(Screenshot grounding data)

—————

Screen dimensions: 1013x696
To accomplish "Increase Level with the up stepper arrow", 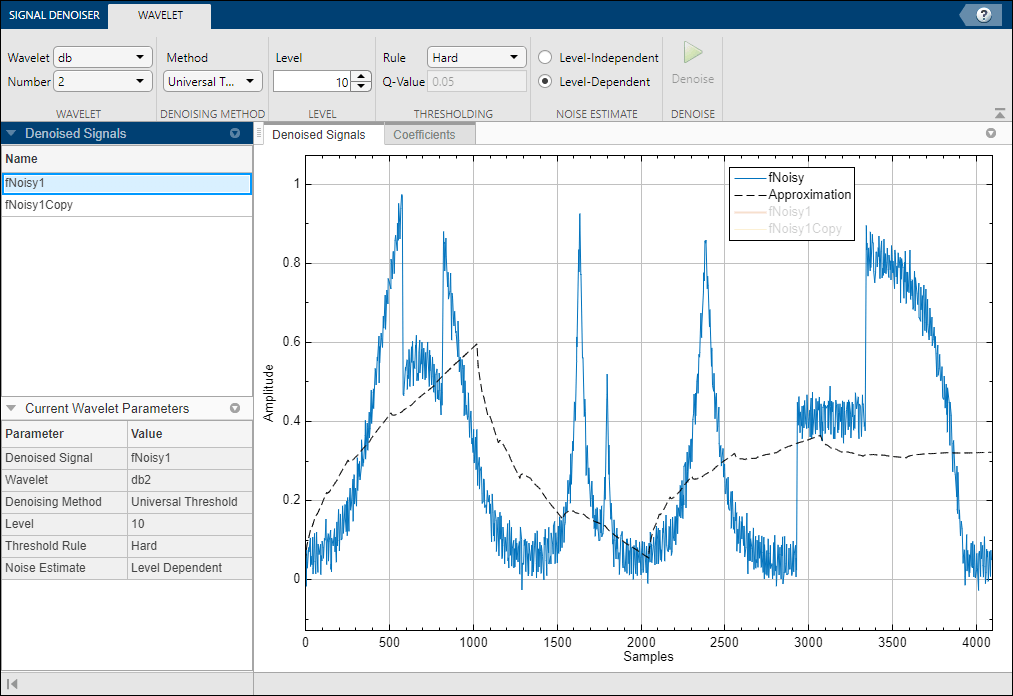I will point(361,77).
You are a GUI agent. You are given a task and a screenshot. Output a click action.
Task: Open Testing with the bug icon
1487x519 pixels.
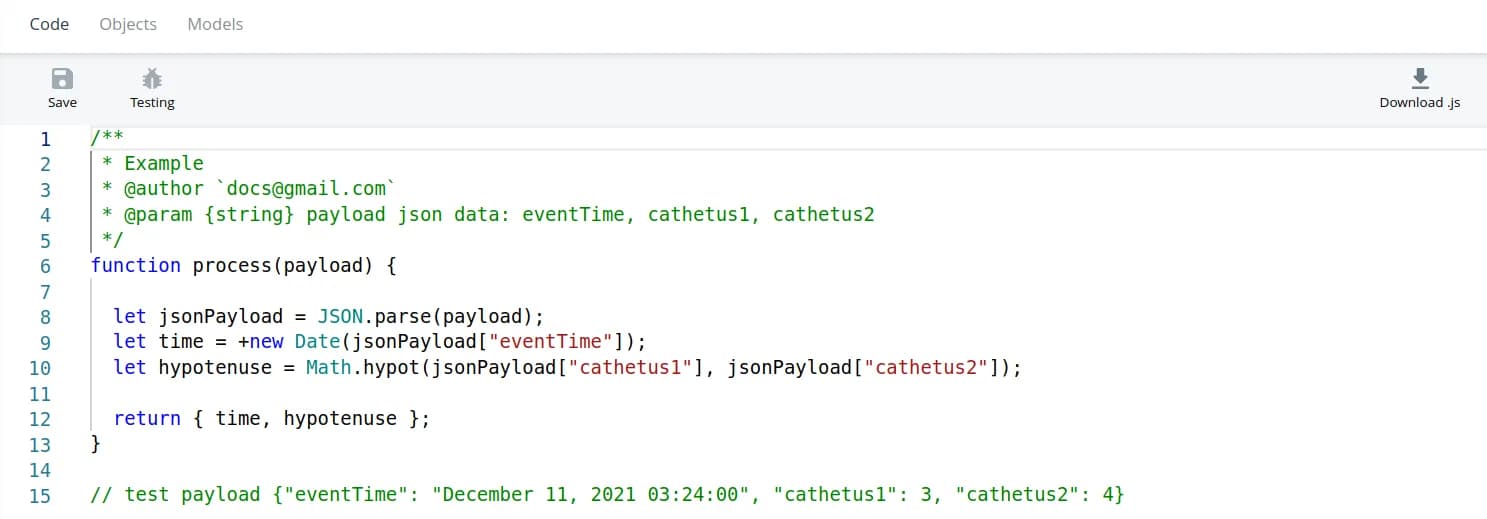tap(152, 79)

—————

▸ **What you have to do**
With the pictures left out, write out exactly the lines from the line containing "You are a GUI" through the last line of the entries above, both ends included, and no others.

▸ **Task result**
You are a GUI agent. You are given a task and a screenshot. Output a click action.
Task: Open Testing with the bug icon
1487x519 pixels.
tap(152, 79)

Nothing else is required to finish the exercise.